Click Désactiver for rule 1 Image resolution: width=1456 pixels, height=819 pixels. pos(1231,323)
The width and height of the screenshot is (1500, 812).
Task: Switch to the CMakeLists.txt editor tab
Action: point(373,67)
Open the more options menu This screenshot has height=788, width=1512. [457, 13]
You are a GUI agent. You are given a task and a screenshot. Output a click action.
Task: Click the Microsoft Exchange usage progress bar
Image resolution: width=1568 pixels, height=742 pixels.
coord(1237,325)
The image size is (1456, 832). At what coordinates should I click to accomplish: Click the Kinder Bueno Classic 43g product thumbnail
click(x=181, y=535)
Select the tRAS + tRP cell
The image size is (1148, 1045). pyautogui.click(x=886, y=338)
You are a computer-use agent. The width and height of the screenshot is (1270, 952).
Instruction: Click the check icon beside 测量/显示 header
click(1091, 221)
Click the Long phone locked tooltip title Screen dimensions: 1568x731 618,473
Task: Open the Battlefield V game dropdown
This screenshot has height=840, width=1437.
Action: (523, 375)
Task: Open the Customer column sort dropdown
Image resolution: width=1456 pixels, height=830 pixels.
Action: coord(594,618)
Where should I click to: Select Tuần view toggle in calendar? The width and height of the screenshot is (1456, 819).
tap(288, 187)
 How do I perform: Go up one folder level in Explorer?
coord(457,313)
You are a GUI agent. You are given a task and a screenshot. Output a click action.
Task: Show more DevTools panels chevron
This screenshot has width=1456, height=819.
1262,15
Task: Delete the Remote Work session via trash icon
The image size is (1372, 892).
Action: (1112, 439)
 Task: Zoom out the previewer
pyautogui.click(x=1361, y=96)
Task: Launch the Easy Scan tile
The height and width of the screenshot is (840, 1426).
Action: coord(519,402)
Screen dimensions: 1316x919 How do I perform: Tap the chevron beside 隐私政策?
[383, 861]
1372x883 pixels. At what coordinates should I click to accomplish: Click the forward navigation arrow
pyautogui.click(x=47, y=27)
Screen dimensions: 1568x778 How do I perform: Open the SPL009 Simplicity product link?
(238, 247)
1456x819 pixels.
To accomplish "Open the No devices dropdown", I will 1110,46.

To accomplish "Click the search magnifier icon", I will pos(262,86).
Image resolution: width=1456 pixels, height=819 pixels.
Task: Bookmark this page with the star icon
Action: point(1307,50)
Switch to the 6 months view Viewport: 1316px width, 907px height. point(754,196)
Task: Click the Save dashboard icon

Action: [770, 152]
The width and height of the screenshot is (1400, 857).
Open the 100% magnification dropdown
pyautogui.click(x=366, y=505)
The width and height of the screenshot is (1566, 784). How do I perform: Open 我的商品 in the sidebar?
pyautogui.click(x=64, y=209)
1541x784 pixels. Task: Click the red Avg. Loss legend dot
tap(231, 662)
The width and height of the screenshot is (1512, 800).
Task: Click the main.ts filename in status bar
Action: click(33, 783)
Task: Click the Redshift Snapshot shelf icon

+++

- _Directions for this task_: In how many lines above does the word "more" appear? Answer with only the number.

- _Written answer_: 2